§ EXERCISE
Exact copies of the lines from the one with "You are a GUI" through the last line of the entries, and no pictures, make up the answer.

Recorded data:

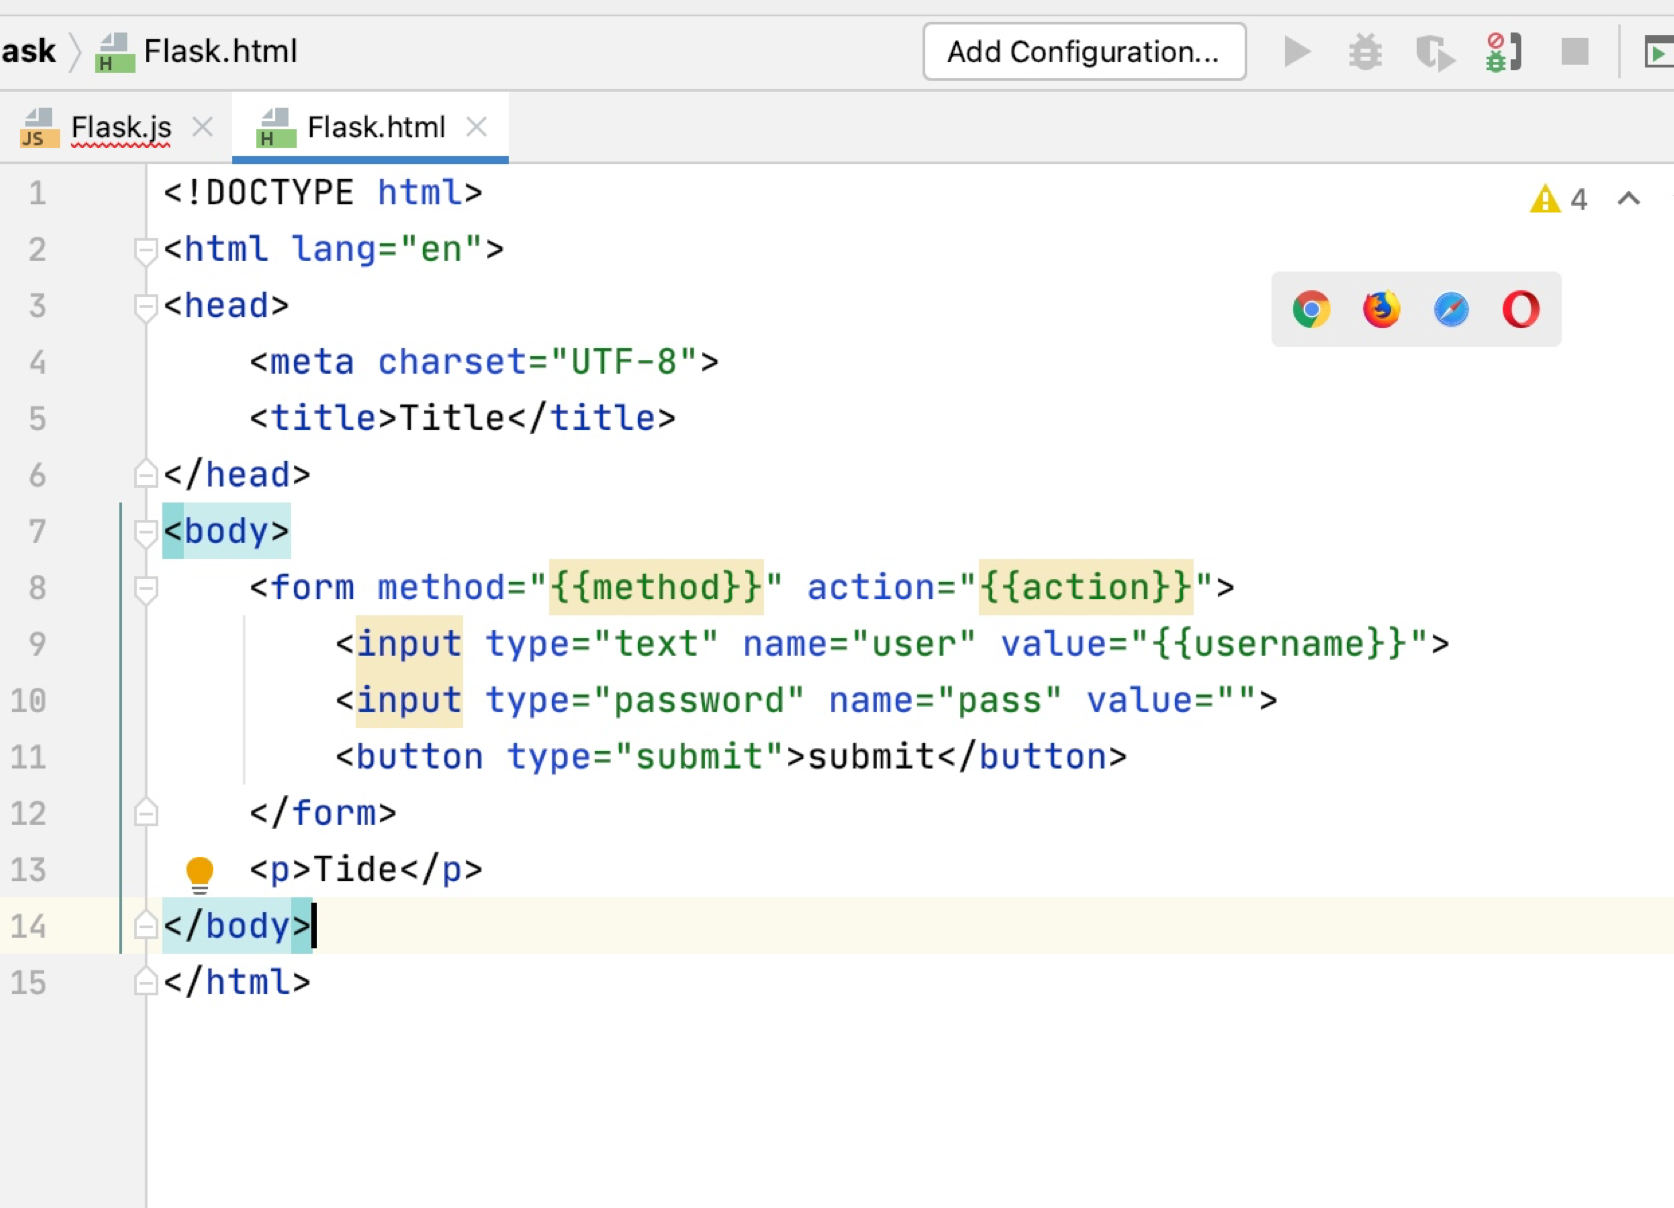The image size is (1674, 1208).
Task: Collapse the html tag fold marker
Action: coord(146,249)
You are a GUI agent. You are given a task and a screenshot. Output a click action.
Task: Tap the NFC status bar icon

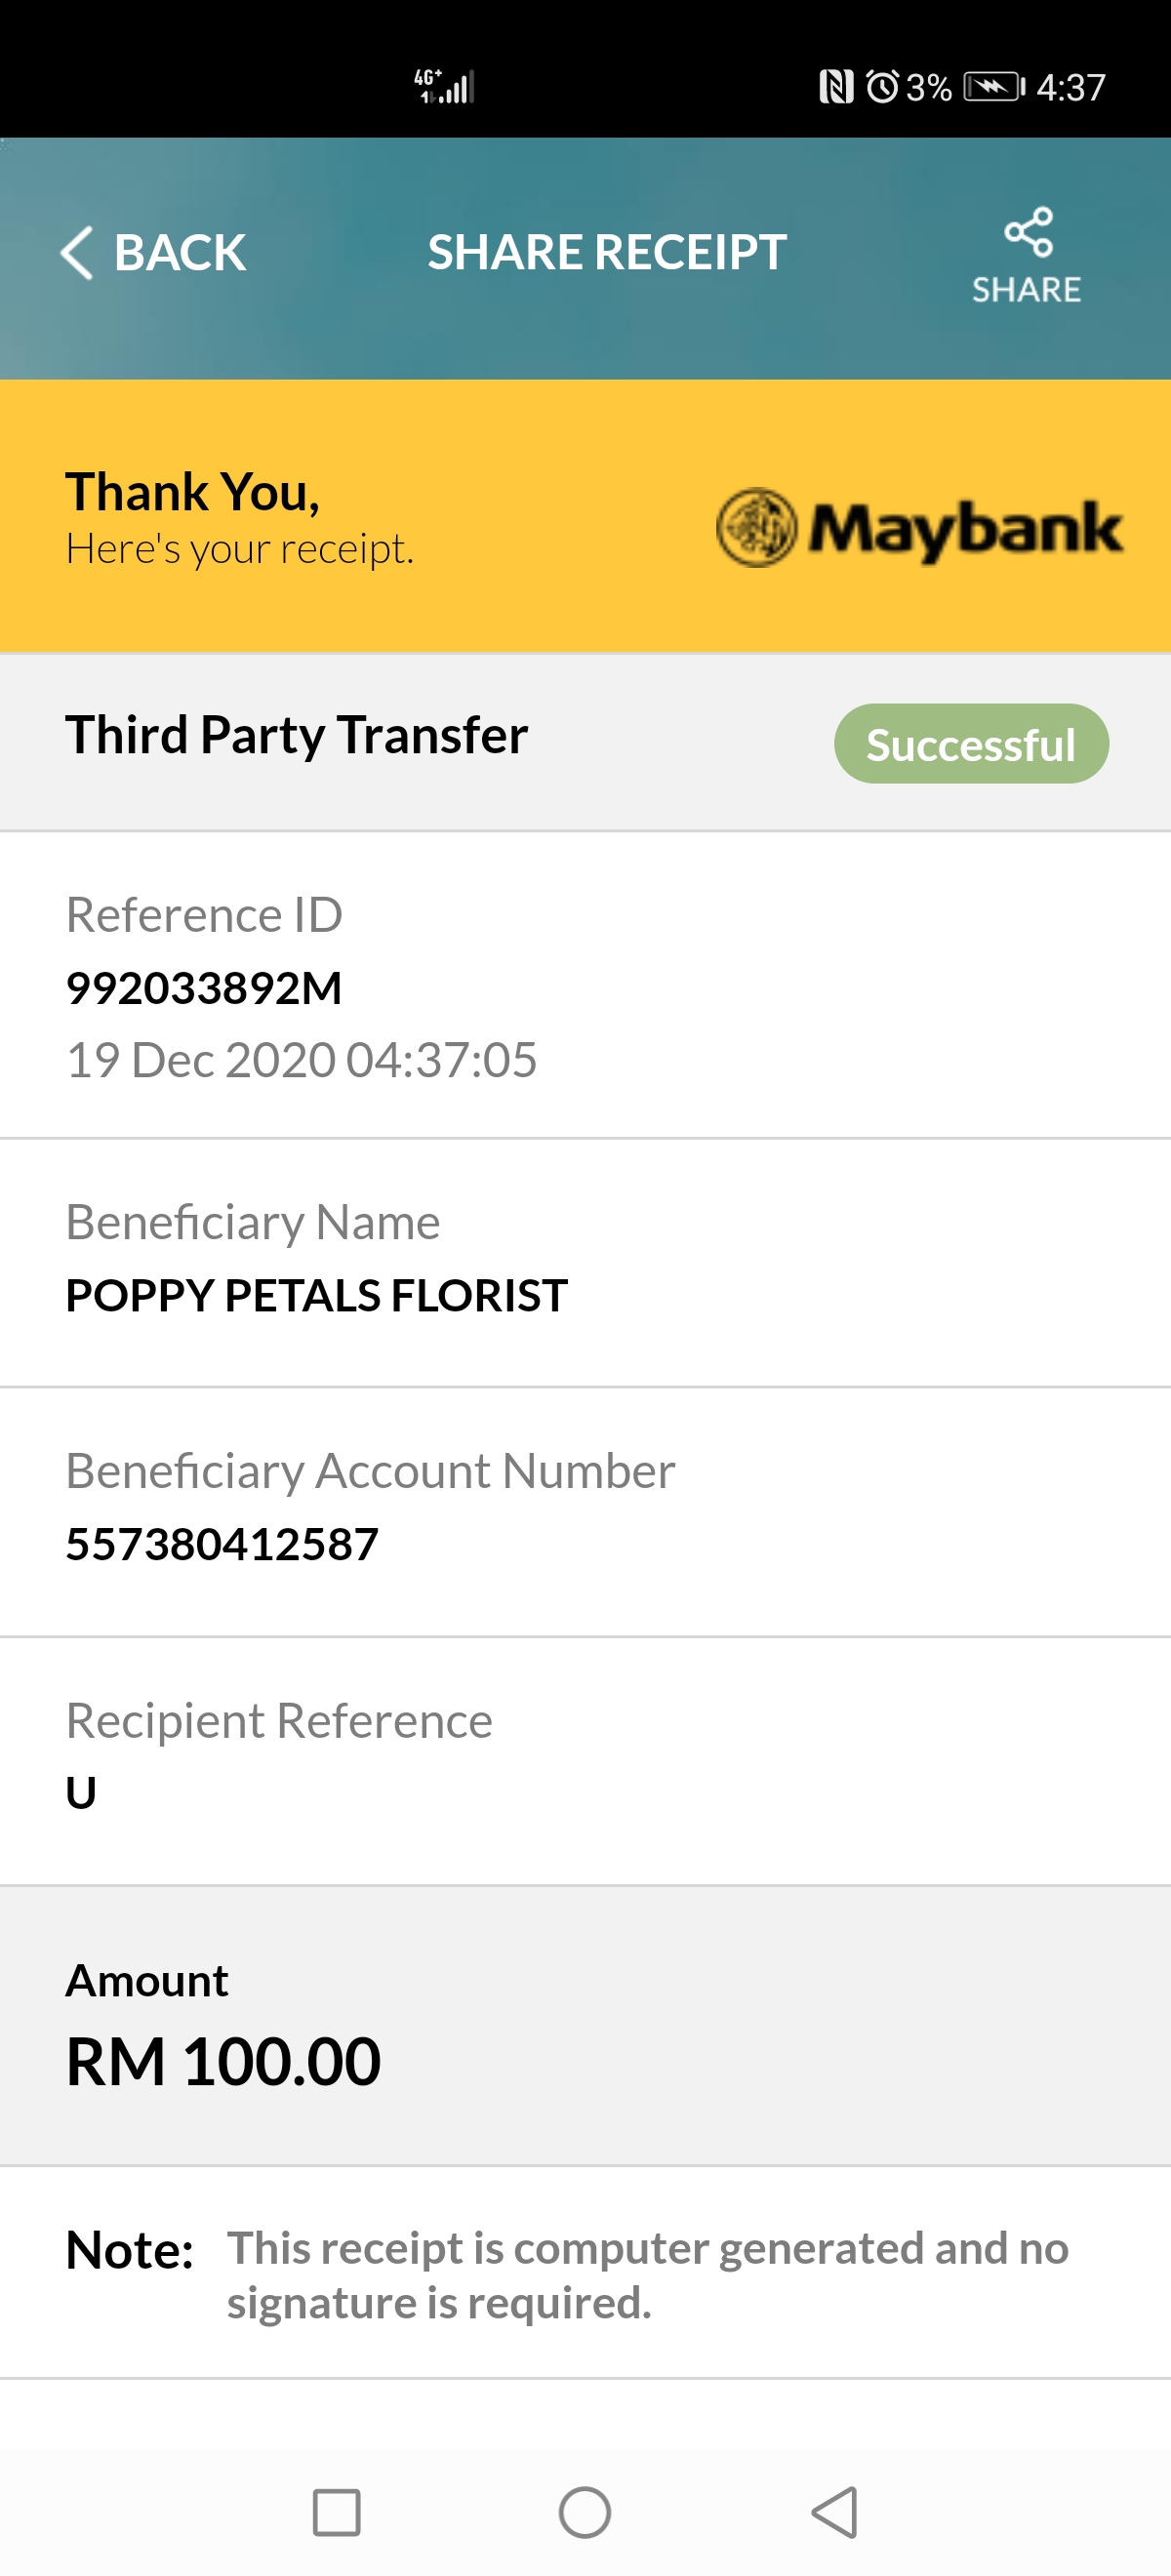[836, 87]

§ RESPONSE AREA
You are a GUI agent. You are given a task and a screenshot. Output a click action.
Task: Tap the NFC status bar icon

[836, 87]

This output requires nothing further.